La privatización de las rutas nacionales impulsada por el gobierno de Javier Milei comienza a materializarse este martes con el traspaso de distintos corredores nacionales a operadores privados.
Mientras el nuevo esquema empieza a mostrar sus primeras consecuencias sobre el empleo, el Sindicato Único de Trabajadores de los Peajes y Afines (SUTPA), referenciado en Facundo Moyano, difundió un comunicado en el que defendió su actuación durante la transición y aseguró que “no abandona a nadie”.
El pronunciamiento llegó en medio de un escenario atravesado por la reducción de personal que acompaña el fin de Corredores Viales, la empresa estatal que administraba buena parte de la red vial nacional.
La reorganización no responde únicamente al cambio de concesionarios: los nuevos pliegos incorporan sistemas automatizados de cobro mediante TelePASE y otras tecnologías que demandan una menor cantidad de trabajadores que el esquema tradicional de peajes manuales.
Los primeros efectos de la privatización
Las primeras consecuencias del nuevo modelo ya comenzaron a sentirse en distintos puntos del país. En peajes como Hinojo, en el partido de Olavarría, y La Vasconia, en Tandil, se registraron decenas de trabajadores que quedaron desafectados tras el recambio de concesionarios.
La situación también alcanza al peaje de Olivera, en Mercedes, donde unas 80 familias esperan definiciones sobre su continuidad laboral. A pocos días del traspaso a la nueva empresa, trabajadores denunciaron haber recibido telegramas de despido y advirtieron sobre un progresivo abandono de las instalaciones.
De acuerdo con información aportada desde el sector, la reestructuración involucra a unos 410 trabajadores distribuidos en distintos puestos del corredor vial, incluidos los peajes de 9 de Julio y Trenque Lauquen.
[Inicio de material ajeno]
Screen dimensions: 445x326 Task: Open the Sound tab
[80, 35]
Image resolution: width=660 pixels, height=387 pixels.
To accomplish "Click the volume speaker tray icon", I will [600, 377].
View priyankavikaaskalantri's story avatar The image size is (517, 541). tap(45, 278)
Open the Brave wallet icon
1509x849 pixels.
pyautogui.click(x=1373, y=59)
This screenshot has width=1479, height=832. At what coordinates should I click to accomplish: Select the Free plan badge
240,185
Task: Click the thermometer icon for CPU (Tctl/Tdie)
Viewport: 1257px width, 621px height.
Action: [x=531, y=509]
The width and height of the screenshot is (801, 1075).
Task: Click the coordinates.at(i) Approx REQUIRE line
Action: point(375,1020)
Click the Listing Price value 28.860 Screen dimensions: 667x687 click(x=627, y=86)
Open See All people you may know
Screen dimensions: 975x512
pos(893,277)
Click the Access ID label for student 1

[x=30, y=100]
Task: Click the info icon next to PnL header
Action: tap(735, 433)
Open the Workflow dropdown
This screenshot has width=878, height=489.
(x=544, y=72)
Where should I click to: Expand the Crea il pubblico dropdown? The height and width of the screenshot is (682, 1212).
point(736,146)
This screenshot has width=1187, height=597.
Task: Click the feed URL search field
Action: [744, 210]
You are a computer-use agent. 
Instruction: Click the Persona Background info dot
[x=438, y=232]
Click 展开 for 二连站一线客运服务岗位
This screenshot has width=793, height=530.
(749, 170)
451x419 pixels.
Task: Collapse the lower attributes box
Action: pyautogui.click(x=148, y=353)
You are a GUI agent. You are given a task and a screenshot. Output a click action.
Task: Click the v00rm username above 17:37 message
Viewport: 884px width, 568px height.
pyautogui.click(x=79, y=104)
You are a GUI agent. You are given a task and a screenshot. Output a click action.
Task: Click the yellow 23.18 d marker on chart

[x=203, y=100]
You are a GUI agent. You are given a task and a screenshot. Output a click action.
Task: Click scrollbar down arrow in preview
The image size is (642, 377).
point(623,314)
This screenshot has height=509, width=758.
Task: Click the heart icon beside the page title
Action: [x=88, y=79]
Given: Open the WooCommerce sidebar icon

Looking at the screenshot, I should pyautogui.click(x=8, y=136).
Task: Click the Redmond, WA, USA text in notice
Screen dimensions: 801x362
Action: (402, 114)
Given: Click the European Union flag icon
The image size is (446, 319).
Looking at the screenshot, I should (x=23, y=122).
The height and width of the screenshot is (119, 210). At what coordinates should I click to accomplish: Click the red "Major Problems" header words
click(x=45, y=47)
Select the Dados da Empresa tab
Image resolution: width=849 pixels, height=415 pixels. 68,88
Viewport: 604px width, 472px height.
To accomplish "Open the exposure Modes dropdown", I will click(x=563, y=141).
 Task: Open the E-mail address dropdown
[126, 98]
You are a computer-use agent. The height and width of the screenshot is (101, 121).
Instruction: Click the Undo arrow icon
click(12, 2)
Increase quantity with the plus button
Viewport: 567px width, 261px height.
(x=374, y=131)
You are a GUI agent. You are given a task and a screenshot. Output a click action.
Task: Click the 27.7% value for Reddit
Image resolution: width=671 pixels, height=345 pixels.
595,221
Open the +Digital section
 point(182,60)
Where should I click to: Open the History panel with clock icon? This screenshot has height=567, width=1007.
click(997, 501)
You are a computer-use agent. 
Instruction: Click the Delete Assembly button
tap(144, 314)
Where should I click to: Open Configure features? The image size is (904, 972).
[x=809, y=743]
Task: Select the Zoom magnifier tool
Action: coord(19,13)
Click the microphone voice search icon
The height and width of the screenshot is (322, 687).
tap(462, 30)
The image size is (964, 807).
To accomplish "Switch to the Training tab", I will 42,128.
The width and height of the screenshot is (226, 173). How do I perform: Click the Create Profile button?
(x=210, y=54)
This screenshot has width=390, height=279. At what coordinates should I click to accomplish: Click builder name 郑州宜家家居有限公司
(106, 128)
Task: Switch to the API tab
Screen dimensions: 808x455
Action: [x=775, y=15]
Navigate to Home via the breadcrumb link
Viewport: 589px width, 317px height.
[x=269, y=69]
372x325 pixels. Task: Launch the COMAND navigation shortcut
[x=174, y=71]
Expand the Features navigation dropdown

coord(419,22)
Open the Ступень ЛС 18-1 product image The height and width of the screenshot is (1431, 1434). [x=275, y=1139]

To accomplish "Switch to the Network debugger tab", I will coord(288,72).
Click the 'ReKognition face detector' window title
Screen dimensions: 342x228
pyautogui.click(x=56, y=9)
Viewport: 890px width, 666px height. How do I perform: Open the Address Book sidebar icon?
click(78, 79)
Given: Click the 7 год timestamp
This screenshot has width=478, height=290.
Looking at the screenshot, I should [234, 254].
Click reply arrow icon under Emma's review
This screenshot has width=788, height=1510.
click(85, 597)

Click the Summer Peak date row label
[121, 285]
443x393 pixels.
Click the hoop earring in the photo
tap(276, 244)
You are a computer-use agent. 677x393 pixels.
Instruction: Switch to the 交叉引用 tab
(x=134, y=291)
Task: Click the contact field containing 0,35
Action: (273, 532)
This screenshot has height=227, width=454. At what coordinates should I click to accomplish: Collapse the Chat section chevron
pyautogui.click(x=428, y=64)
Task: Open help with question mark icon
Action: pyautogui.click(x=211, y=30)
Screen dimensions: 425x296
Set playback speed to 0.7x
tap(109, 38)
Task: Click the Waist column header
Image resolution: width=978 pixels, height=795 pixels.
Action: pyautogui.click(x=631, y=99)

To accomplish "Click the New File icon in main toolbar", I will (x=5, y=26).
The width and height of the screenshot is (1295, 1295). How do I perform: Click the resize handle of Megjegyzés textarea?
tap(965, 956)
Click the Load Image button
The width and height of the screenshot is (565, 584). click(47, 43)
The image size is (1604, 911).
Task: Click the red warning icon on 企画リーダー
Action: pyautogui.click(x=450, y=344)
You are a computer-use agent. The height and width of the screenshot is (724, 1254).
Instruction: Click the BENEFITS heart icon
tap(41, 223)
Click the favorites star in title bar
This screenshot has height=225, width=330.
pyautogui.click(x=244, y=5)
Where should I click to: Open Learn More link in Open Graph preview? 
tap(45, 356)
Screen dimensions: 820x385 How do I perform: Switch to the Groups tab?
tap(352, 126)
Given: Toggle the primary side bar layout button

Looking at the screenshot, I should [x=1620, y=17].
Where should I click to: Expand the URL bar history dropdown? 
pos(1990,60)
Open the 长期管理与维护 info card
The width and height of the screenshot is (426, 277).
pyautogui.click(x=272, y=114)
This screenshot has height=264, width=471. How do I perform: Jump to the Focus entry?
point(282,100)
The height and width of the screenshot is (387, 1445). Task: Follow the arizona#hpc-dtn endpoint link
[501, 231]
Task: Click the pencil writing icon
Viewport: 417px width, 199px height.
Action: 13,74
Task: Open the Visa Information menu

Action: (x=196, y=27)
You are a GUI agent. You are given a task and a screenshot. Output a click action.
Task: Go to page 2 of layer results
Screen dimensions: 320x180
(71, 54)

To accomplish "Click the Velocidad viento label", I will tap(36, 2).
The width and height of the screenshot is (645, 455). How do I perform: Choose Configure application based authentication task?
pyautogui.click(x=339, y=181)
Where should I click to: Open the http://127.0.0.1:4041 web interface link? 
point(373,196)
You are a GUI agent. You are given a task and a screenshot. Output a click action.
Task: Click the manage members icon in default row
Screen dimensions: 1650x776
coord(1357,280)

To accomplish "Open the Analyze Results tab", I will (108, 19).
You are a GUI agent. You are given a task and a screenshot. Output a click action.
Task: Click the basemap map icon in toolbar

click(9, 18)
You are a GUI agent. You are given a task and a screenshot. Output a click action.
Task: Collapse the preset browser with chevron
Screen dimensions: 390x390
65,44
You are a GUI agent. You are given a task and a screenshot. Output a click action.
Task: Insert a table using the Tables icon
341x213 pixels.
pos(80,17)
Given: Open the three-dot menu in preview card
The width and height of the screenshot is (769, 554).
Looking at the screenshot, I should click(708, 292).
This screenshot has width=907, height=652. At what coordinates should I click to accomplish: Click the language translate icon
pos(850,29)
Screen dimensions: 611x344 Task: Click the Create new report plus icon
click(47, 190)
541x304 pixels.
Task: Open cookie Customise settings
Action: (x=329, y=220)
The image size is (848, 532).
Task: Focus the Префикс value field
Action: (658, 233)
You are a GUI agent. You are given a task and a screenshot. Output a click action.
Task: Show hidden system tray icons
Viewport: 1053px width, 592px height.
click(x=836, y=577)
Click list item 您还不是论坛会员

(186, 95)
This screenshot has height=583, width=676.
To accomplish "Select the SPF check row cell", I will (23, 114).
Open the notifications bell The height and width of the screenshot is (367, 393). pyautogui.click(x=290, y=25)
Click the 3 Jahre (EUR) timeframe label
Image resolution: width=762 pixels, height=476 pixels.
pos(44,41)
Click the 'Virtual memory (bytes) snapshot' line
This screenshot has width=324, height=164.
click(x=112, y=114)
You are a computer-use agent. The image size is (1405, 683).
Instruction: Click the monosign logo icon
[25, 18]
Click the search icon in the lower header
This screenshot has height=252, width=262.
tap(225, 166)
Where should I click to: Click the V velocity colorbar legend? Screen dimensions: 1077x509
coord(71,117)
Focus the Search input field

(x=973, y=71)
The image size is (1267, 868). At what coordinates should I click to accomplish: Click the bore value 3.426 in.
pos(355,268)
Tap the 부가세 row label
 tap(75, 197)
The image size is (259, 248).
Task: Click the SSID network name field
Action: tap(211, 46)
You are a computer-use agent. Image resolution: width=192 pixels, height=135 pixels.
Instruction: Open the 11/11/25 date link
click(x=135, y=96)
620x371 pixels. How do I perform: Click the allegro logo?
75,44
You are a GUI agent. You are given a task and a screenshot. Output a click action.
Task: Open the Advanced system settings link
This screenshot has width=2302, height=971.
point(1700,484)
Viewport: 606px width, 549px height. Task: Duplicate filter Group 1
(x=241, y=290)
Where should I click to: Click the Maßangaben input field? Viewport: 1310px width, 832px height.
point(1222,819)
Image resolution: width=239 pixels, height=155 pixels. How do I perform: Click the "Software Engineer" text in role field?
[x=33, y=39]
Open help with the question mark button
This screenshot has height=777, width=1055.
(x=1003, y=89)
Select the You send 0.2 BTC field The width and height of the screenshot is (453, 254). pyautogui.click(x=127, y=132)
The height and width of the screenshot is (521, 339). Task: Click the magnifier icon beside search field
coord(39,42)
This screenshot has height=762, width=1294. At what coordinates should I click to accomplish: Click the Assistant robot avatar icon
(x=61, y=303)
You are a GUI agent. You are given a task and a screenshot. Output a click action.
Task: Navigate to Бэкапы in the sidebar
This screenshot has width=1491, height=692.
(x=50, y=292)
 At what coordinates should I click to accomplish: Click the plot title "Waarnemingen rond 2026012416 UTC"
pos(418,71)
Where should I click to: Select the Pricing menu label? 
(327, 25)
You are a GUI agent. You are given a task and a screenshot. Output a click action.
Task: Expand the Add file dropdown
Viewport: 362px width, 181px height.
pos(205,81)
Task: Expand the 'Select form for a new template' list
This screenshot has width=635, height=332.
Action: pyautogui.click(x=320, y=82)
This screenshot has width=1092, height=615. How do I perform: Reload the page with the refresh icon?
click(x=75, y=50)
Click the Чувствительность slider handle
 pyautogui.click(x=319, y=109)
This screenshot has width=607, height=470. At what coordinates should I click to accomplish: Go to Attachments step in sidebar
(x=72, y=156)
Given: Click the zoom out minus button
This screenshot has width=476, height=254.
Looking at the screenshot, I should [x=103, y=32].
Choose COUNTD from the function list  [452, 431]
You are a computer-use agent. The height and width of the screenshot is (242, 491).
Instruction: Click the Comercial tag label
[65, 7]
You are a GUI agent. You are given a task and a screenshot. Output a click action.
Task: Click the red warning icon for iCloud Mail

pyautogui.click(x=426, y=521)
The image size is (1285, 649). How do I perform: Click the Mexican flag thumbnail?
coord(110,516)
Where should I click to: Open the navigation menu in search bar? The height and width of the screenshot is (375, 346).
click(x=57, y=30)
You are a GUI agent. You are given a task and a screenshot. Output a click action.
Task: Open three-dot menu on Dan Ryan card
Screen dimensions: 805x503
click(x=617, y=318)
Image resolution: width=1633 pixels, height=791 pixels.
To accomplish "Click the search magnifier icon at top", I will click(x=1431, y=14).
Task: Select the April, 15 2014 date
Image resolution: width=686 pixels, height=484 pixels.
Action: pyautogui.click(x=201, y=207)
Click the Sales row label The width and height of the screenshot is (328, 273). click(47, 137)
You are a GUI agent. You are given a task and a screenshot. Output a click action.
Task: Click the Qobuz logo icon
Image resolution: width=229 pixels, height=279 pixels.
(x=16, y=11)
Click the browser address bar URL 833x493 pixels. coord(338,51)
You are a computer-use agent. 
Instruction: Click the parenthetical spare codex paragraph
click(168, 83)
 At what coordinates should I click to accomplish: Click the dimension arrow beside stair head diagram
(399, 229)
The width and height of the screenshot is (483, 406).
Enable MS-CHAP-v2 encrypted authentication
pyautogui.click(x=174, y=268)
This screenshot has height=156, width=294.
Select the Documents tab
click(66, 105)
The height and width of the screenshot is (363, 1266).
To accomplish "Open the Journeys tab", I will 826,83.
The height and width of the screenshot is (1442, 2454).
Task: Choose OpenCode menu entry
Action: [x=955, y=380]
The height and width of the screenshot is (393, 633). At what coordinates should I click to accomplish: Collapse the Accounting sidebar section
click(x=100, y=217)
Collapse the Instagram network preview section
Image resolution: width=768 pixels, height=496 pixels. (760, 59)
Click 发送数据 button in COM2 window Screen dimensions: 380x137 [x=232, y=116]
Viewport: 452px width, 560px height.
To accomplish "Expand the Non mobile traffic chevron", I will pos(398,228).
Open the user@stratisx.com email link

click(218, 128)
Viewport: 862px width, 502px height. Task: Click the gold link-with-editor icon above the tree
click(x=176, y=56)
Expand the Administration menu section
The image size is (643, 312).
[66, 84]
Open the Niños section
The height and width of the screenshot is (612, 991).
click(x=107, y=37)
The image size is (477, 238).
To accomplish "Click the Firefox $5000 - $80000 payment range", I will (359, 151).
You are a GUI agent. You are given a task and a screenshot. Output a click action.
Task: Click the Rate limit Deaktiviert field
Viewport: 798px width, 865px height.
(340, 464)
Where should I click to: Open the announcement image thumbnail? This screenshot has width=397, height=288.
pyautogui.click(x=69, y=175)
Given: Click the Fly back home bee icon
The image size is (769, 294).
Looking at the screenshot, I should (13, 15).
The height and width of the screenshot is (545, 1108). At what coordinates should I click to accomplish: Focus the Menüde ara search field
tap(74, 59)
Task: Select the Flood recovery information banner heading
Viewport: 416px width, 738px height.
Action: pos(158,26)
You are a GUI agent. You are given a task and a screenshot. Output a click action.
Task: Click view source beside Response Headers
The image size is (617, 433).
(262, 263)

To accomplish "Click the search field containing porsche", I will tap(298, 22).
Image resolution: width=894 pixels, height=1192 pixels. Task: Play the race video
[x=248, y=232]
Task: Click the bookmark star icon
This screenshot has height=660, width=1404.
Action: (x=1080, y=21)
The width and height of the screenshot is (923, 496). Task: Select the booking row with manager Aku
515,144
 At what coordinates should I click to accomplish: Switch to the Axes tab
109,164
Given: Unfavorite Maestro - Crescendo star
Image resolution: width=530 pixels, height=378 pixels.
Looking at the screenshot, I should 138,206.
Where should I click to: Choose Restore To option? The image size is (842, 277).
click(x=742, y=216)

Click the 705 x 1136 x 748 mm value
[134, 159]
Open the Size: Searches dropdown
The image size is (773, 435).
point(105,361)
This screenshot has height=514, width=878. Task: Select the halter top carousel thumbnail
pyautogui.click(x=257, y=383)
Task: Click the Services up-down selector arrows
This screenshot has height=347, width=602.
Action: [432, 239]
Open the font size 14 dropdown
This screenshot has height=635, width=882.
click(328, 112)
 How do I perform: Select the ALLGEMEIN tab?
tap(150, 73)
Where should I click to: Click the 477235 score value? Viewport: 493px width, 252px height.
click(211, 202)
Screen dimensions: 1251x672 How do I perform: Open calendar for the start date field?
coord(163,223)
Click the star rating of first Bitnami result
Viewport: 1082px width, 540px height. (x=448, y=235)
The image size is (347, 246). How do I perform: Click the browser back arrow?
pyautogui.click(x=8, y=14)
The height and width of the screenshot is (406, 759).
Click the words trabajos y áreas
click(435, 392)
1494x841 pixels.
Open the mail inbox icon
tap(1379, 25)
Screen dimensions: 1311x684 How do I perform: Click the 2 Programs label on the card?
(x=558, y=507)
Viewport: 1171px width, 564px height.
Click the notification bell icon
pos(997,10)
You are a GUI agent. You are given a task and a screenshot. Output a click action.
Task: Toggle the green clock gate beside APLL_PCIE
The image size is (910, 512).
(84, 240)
Solo una parte de ese personal continuaría vinculada a las nuevas concesionarias, desempeñando funciones diferentes a las actuales.
Fuentes relacionadas con las empresas adjudicatarias señalaron a Infocielo que los nuevos contratos contemplan un esquema de operación con mayor automatización, basado en sistemas electrónicos de cobro y nuevas tecnologías de control vial, como los futuros tótems para medición de velocidad.
Si bien continuará existiendo personal para tareas de supervisión, jefaturas de estación y maestranza, la estructura prevista requiere una dotación inferior a la que mantenía Corredores Viales.
La reacción del sindicato
En ese contexto, el SUTPA difundió un tardío comunicado en el que buscó responder a los cuestionamientos surgidos durante el proceso de transición.
“Con el fin de la concesión de Corredores Viales S.A. culmina una etapa, pero comienza otra en la que el compromiso del SUTPA está más firme que nunca”, sostuvo la organización.
El gremio aseguró haber agotado “todas las instancias” para preservar las fuentes laborales y atribuyó la situación a las decisiones adoptadas por el Gobierno nacional.
“Durante los meses previos a esta transición agotamos todas las instancias para evitar llegar a este desenlace. Llevamos adelante gestiones, reclamos y acciones con el único objetivo de preservar cada fuente de trabajo. Sin embargo, las decisiones políticas muchas veces terminan condicionando la continuidad laboral de cientos de familias”, afirmó.
En el tramo final del documento, el sindicato buscó enviar un mensaje a los trabajadores afectados: “La única lucha que se pierde es la que se abandona. Y el SUTPA no abandona a nadie” sostuvieron.
Un debate que recién comienza
El comunicado del gremio se conoció mientras crecen los cuestionamientos de trabajadores y referentes vinculados a la actividad por el impacto laboral del nuevo esquema.
En Mercedes, Marcelo Díaz, integrante de la Comisión de Vecinos contra el Peaje, cuestionó públicamente el silencio que, a su entender, mantuvo el sindicato frente a la situación que atraviesan los empleados del peaje de Olivera.
El caso aparece como uno de los primeros en reflejar el cambio de modelo que acompaña a la privatización de las rutas nacionales.
A medida que las nuevas concesionarias asuman el control de otros corredores, el sistema de peajes tenderá a una mayor automatización y a una estructura operativa más reducida que la existente bajo la órbita de Corredores Viales.